Maritime Logistics Professional

Posted by November 7, 2013

Environmental Guides Now in Multiple Languages

SCI’s updated webapp now spells out U.S. environmental laws in Russian, Greek, Tagalog, Spanish and English.

Seafarers journeying to the United States must follow regulations outlined in environmental statutes that may differ from other nations’ laws. North America’s largest mariners’ service agency, the Seamen’s Church Institute (SCI), has distilled pertinent information from U.S. environmental protocols to share online with seafarers. Published previously only in English, SCI’s recent update to the webapp makes these guidelines available in five different languages—Russian, Greek, Tagalog, Spanish and English.

Thanks to a grant from the National Fish and Wildlife Foundation, SCI originally introduced a webapp for seafarers in January 2013. The app, accessible from multiple types of web browsers and mobile devices, organizes information in the form of guides to U.S. pollution laws (offering a general compendium to some of the United States’ environmental laws affecting seafarers), the penalties associated with violating those laws and how seafarers can talk about the importance of the marine environment with fellow crew. SCI designed these guides to equip seafarers with information on their rights and responsibilities while working in U.S. waters.

From homelands around the globe, international seafarers traverse many seas and cultures. On those voyages, they need to dispose of several different types of waste according to various national and international laws and regulations. SCI offers the revised webapp in multiple languages so international seafarers can more easily identify requirements when in United States’ waters. In the last few years, seafarers entering U.S. waters have encountered frequent investigations and prosecutions of environmental crimes and related offenses.

Douglas B. Stevenson, Director of SCI’s Center of Seafarers’ Rights, organized the update that translated these guides into languages native to more seafaring men and women. He said, “We wanted an easy, accessible way to empower seafarers with knowledge about laws that affect them when they come to the United States.”

◇ ◇ ◇ ◇ ◇

** Required action 1 **
Return the records exactly as they appear, everything from the line containing "This screenshot has width=1196, height=566." down to the end of the records, and leave out the pictures.
The text and the records below it come from separate sources.

** Provided information **
◇ ◇ ◇ ◇ ◇

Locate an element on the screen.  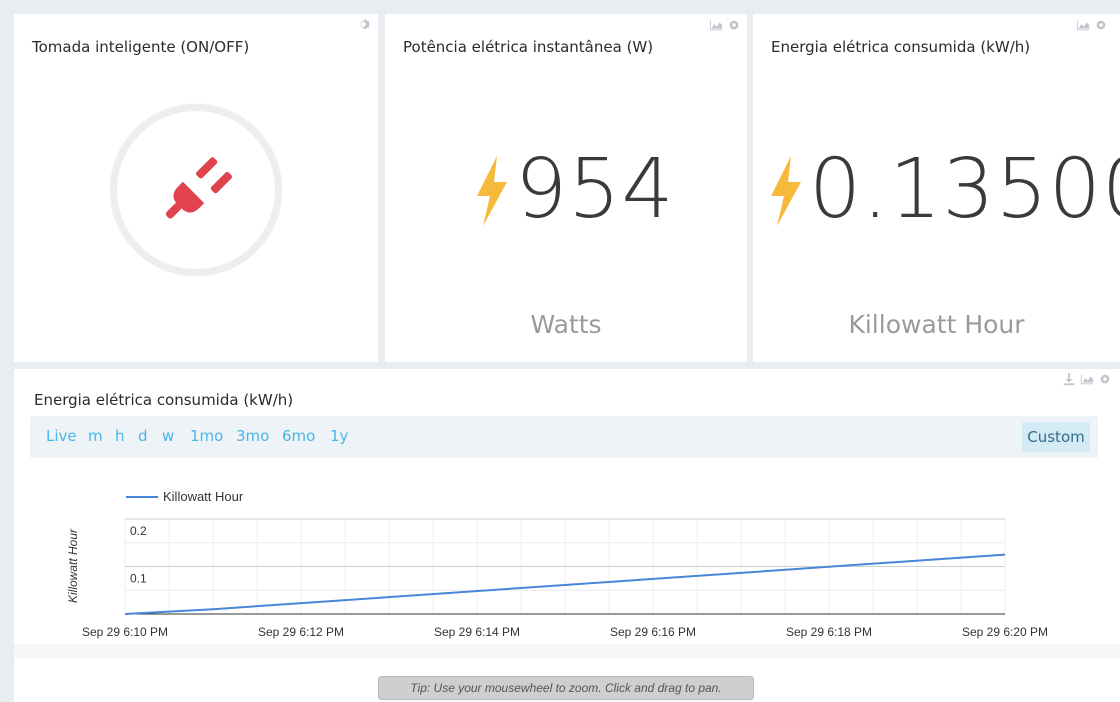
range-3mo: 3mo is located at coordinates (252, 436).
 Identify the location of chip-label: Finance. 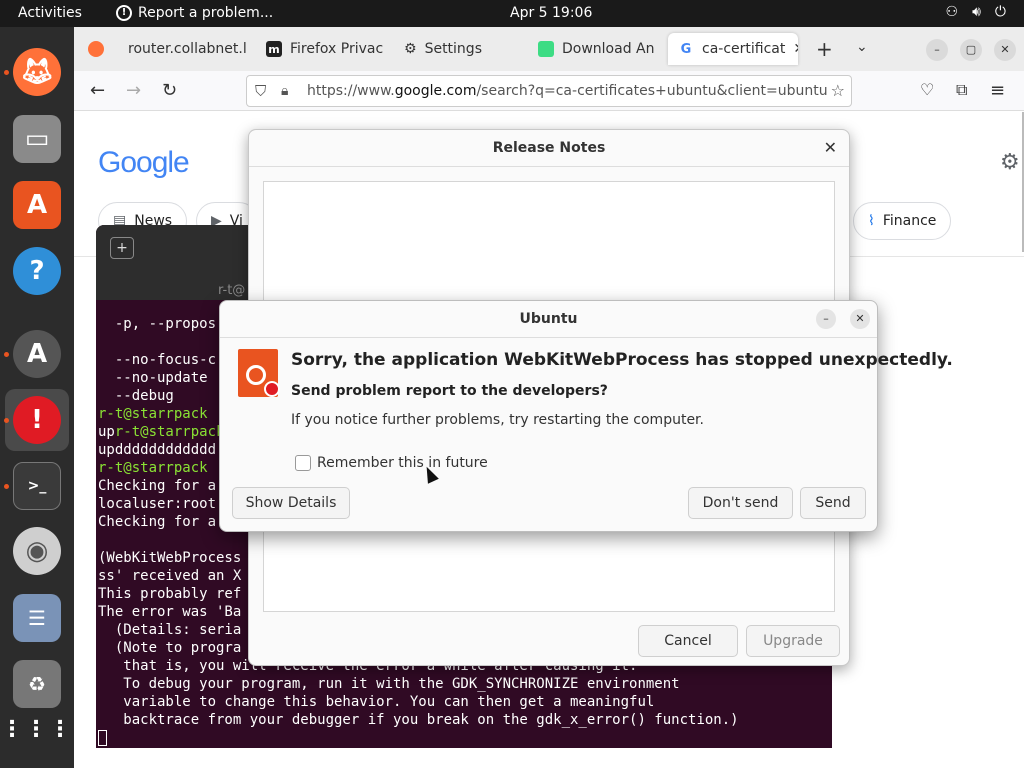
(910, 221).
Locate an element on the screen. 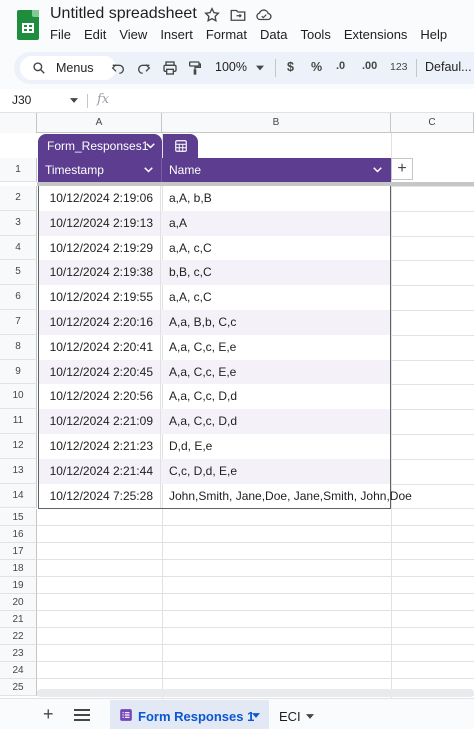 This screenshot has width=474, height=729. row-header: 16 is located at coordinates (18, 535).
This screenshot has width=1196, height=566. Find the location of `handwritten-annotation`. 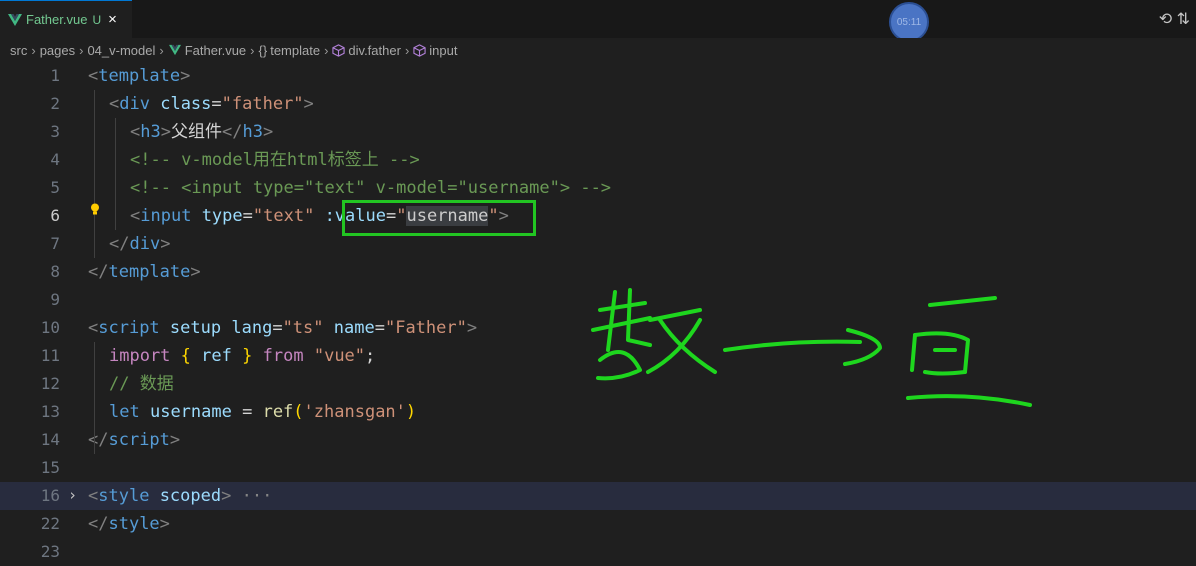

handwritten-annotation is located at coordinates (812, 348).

◇ ◇ ◇ ◇ ◇

** Required action 2 **
Retype the passage about SCI's multilingual environmental guides precisely, everything from "Maritime Logistics Professional" down to "languages—Russian, Greek, Tagalog, Spanish and English.".

** Exercise output 1 **
This screenshot has width=1196, height=566. Find the location of `handwritten-annotation`. 

handwritten-annotation is located at coordinates (812, 348).

** Exercise output 2 **
Maritime Logistics Professional

Posted by November 7, 2013

Environmental Guides Now in Multiple Languages

SCI’s updated webapp now spells out U.S. environmental laws in Russian, Greek, Tagalog, Spanish and English.

Seafarers journeying to the United States must follow regulations outlined in environmental statutes that may differ from other nations’ laws. North America’s largest mariners’ service agency, the Seamen’s Church Institute (SCI), has distilled pertinent information from U.S. environmental protocols to share online with seafarers. Published previously only in English, SCI’s recent update to the webapp makes these guidelines available in five different languages—Russian, Greek, Tagalog, Spanish and English.